Face the Nation: Preempted by the Masters match.

CNN’s State of the UnionU.S. Senate candidate from Georgia Rev. Raphael Warnock; Dr. Anthony Fauci; Gov. Mike DeWine (R-OH).

Fox GOP Speaking Factors Sunday: Revered authorized professional Lawrence Tribe; disgraced authorized hack Ken Starr.

 Comfortable viewing!

Ten years in the past in C&J: November 13, 2010

CHEERS to the Traveler-in-Chief.  On day six of his Asian tour, President Obama is stumping in South Korea, seeing the sights and dealing on a trade deal.  He is coming off of a principally nostalgic and profitable cease in Indonesia.  I say “principally” as a result of some conspiracy theorists there have been skeptical, accusing him of being a secret Christian capitalist who was born in the USA.  Man, generally ya simply can’t win.

And only one extra…

CHEERS to Gandalf the Gray of Blogger Land. Comfortable anniversary to one of many longest-running blogs on the web: Josh Marshall’s Polk Award-winning Talking Points Memo, which turns 20 at the moment.

Comfortable #20 blogiversary, Josh & crew!

You may re-live the delivery of this progressive supernova in his early posts during the Florida 2000 recount, though it’d trigger your blood strain to spike, particularly given how Republicans are nonetheless attempting to steal elections.  Josh offered the blueprint for learn how to do political running a blog.
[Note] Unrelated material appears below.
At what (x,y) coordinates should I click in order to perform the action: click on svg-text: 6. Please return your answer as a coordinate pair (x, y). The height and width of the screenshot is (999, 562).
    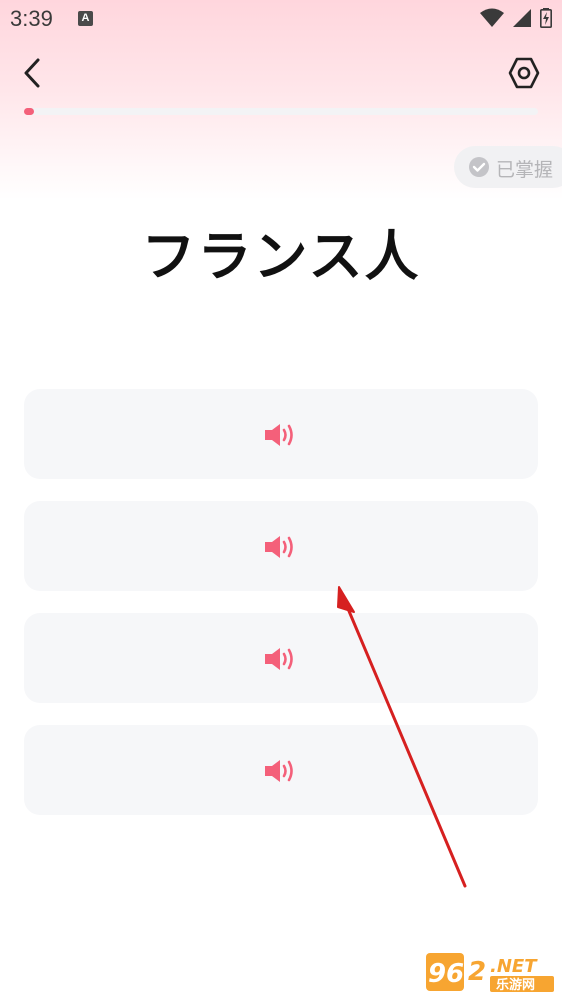
    Looking at the image, I should click on (455, 974).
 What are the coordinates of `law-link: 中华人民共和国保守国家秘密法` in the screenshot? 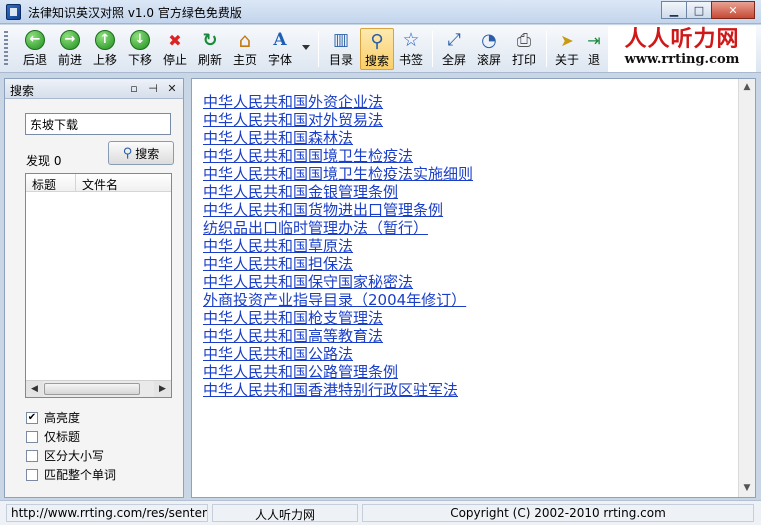 It's located at (338, 282).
His now-supersized crew and expanded website proceed offering no-frills unique reporting with simply sufficient evaluation and snark to assist us make sense of politics, and nothing the righty blogs supply comes near TPM’s objectivity, accuracy and pace. Throughout election seasons TPM is a each day must-click vacation spot, and it has been nice seeing the positioning buck the “running a blog is only a fad” naysayers for 20 journeys across the solar.  After all, they’re no Nice Orange Devil…however then once more, nobody’s excellent.

Have an awesome weekend. Flooring’s open…What are you cheering and jeering about at the moment?